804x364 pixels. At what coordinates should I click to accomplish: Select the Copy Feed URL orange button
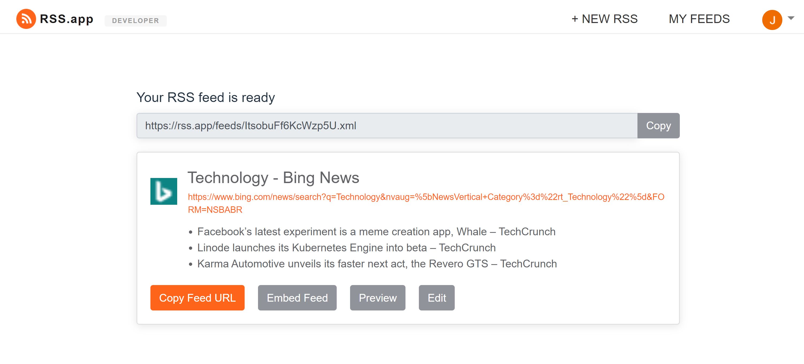point(197,298)
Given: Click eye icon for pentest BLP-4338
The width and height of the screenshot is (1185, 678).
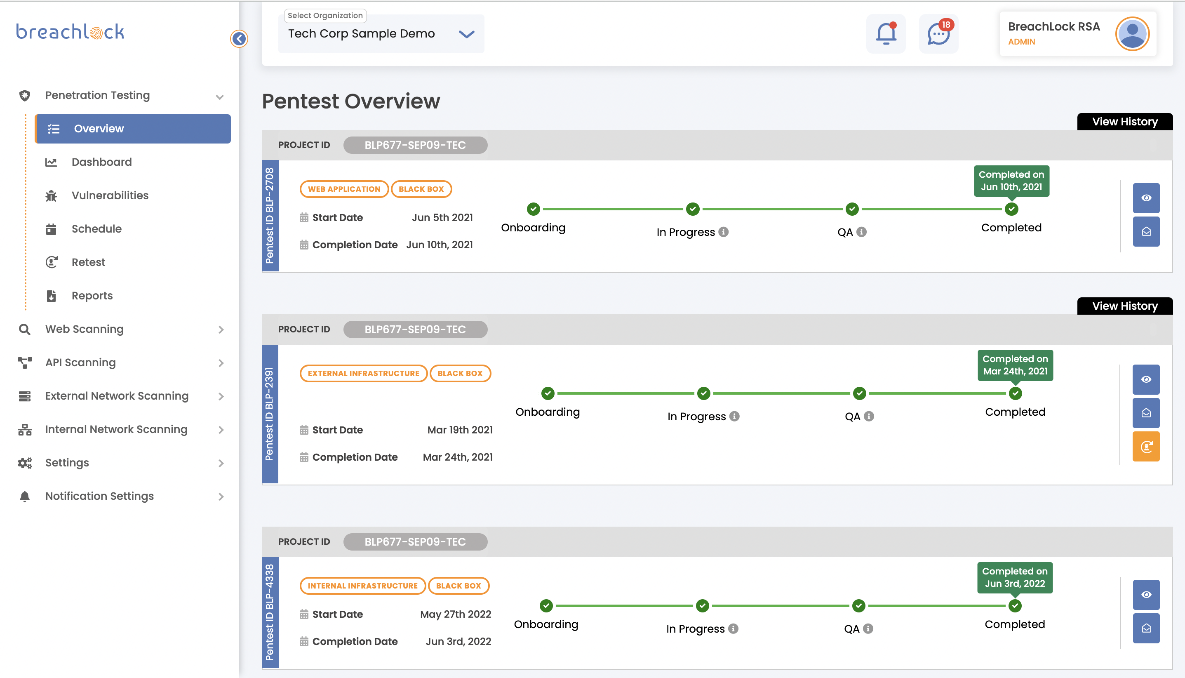Looking at the screenshot, I should [1146, 595].
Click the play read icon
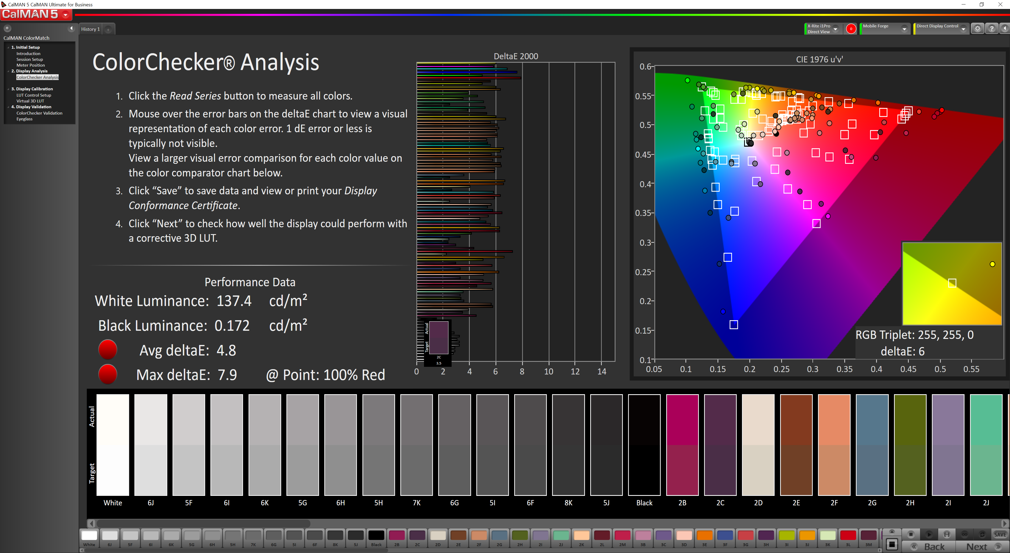The height and width of the screenshot is (553, 1010). [x=929, y=534]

* Task directions
Output the line that contains "Given: Click eye icon for pentest BLP-4338" and every line after it to the end of the records, word for word, leaving out the pictures.

* Result of this exercise
Given: Click eye icon for pentest BLP-4338
The width and height of the screenshot is (1185, 678).
Looking at the screenshot, I should [1146, 595].
Click the play read icon
The height and width of the screenshot is (553, 1010). [x=929, y=534]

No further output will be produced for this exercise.